TO-DO LIST -
1. Reproduce, word for word, the passage of the Mull and Klee post starting at "Along the process, these" and ending at "number of tests.".
2. Check each statement against the Mull and Klee post and answer yes or no, quoting the words that decide it: (a) The tests generated by Klee alone reached a mutation score of 100%. (b) The manually created test suite was based on Google Test. (c) The authors followed Klee's tutorials One and Two.

— start TEXT SHOWN —

Mull and Klee: Mutation testing analysis for Klee's Tutorial Two

Comparison between Mull and Klee and finding possible ways of collaboration between these two tools has been one of our goals: Mull#121: Research is needed: compare Mull with Klee. This post is a report about the first experiment that we did with Mull and Klee:

Follow through Klee's Tutorial Two: generate Klee's tests for simple regular expression matching function (this function is a system under test in that tutorial).
Using ktest-tool, manually create a test suite based on Google Test out of Klee's binary test files generated at step 1.
Run Mull against a manually created test suite and observe the results.
Analyze the results, do fixes and write more tests if necessary to achieve 100% mutation testing coverage.
Make observations.
Conclusion.

TL;DR This is a long post which requires following the code examples and the screenshots. Here are the results if you want to skip the content:

For tutorial Two we were only able to achieve mutation score of 87% having only the tests generated by Klee. Adding redundancy of more inputs and generating more tests with Klee didn't improve the result over this limit of 87%.
Along the process, these tests were converted by us manually and resulting test suite showed significant redundancy. The same mutation score of 87% and finally a mutation score of 100% could be achieved by a smaller number of tests.
Our knowledge of Klee is very limited. We only followed tutorials One and Two and we are not aware of various configuration options that Klee allows to experiment with. We do understand that we could get different results if we would know Klee better.
This simple regex matching function as a system under test is not the best option for a Klee tutorial. As we looked at the tests generated by Klee we saw that positive or negative matches for some of the inputs were not consistent with each other. The function is a simple function taken from a book so it is fine that it does not produce what we would expect from a real production regex library, however, this complicated our analysis a bit because we didn't have a clear mental model but only a combination of the tests that we treated as a spec that we should have followed.

Now please get ready for a long reading.

Step 1: Generating Klee's test for a simple regex library

Here is a source code which is a system under test of Tutorial Two. To make the code more readable for a further analysis, the braces are added so that:

if (condition)
  return value;

becomes:

if (condition) {
  return value;
}

The code:

/*
 * Simple regular expression matching.

— end TEXT SHOWN —
— start PROVIDED DATA —

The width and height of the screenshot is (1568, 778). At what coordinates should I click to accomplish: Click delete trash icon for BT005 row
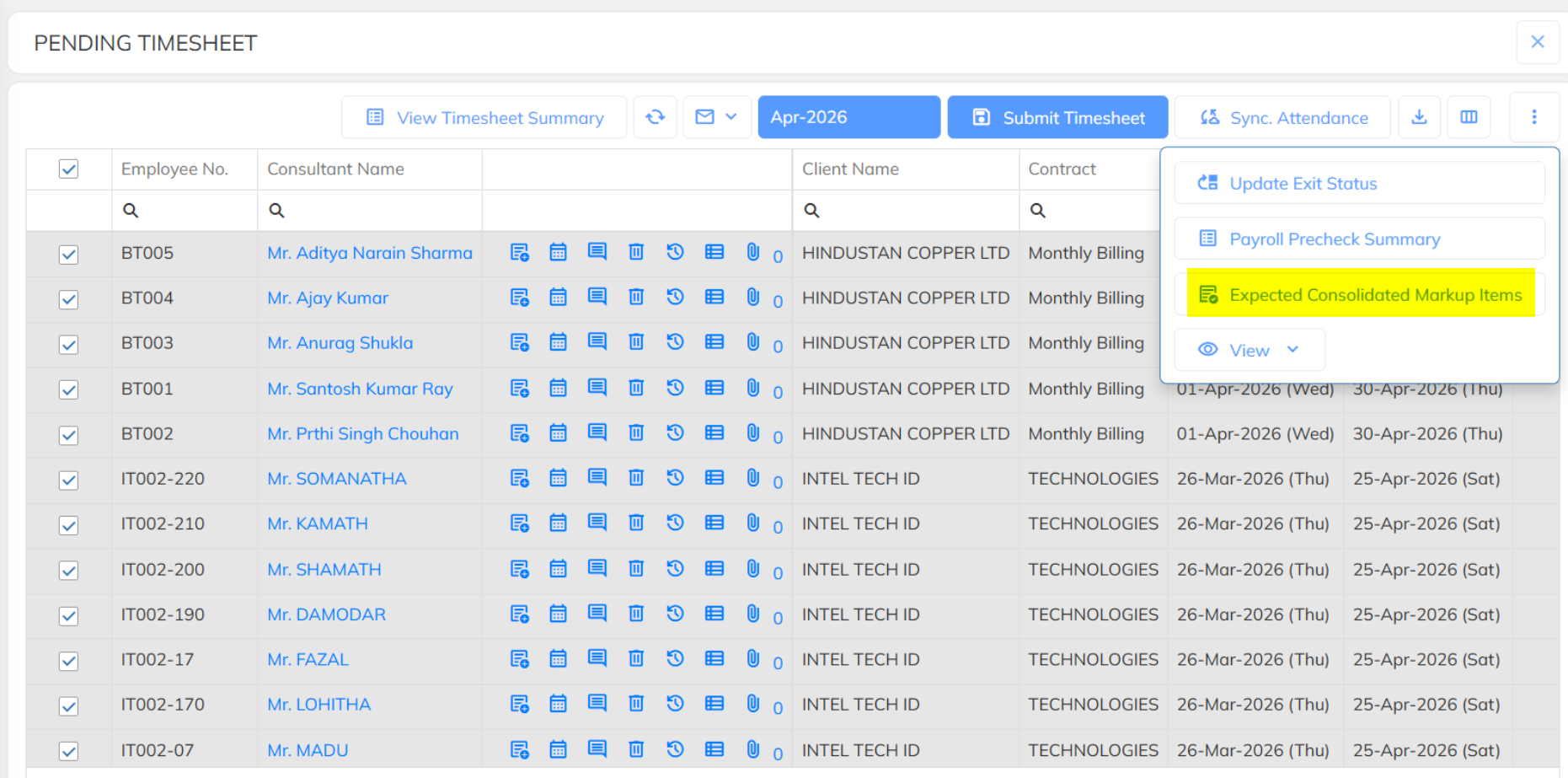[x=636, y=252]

— end PROVIDED DATA —
— start PROVIDED DATA —

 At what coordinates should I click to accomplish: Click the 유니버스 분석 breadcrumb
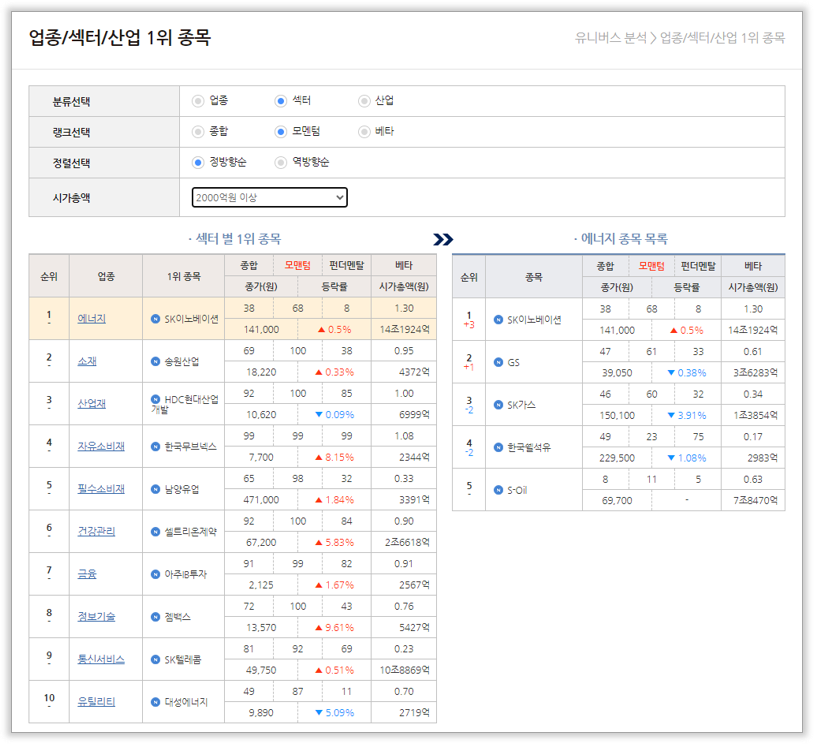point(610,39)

— end PROVIDED DATA —

SOLUTIONS FOR EACH TASK -
1.
Along the process, these tests were converted by us manually and resulting test suite showed significant redundancy. The same mutation score of 87% and finally a mutation score of 100% could be achieved by a smaller number of tests.

2.
(a) No: "we were only able to achieve mutation score of 87% having only the tests generated by Klee"
(b) Yes: "manually create a test suite based on Google Test"
(c) Yes: "We only followed tutorials One and Two"